Stated goal: Starting at the line containing "Given: Click the Next button" and ending at the end of the items, rewrite those lines with "Next" replaced by "Continue" and everything else unchanged. Leave the pictures out of your answer.
------------------------------------
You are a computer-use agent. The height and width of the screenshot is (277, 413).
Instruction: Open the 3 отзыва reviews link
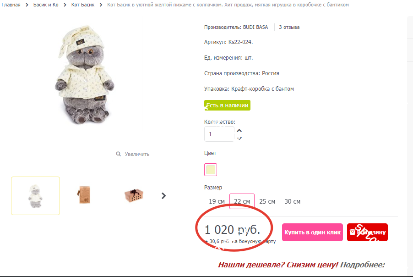tap(289, 27)
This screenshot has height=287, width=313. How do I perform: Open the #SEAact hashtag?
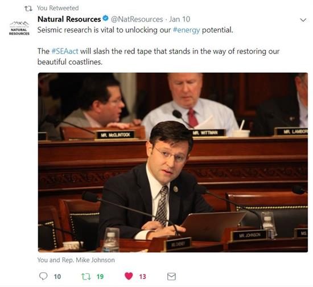click(x=65, y=51)
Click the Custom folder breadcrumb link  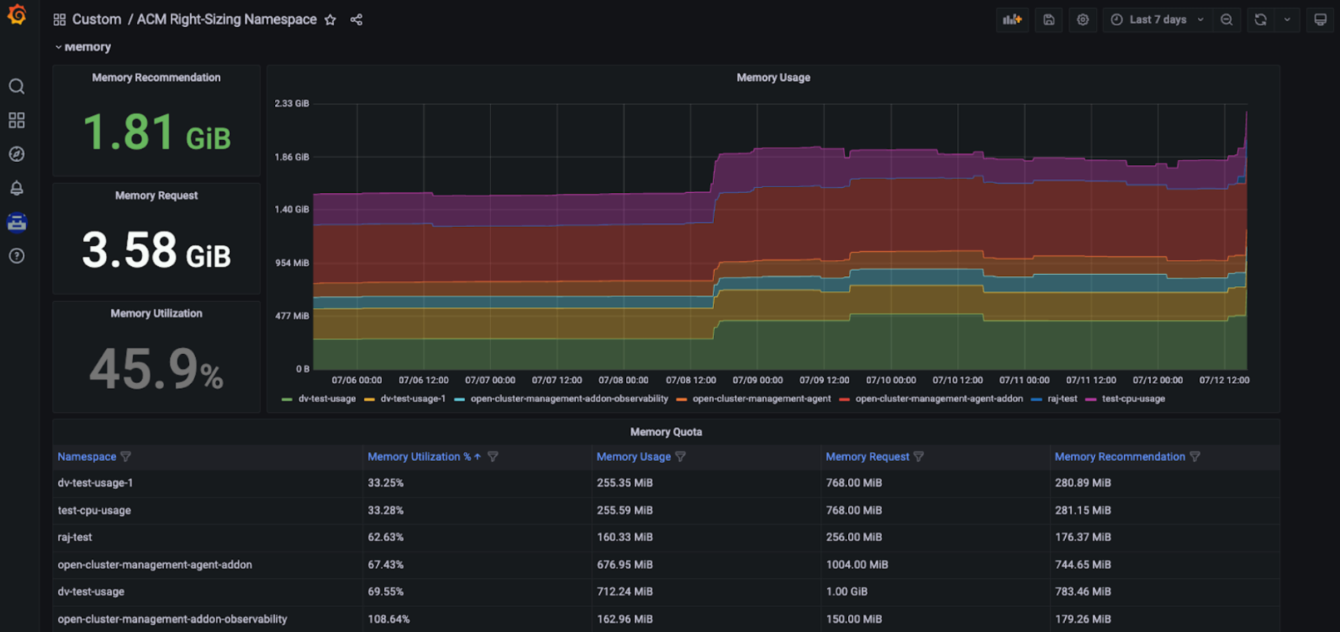pos(97,19)
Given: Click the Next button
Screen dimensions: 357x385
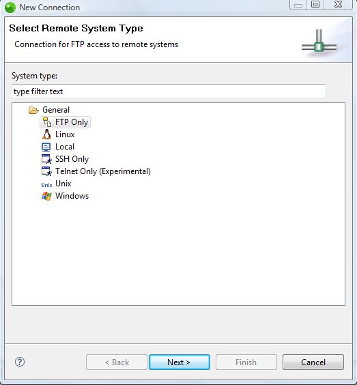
------------------------------------
Task result:
Given: Click the Continue button
Screen dimensions: 357x385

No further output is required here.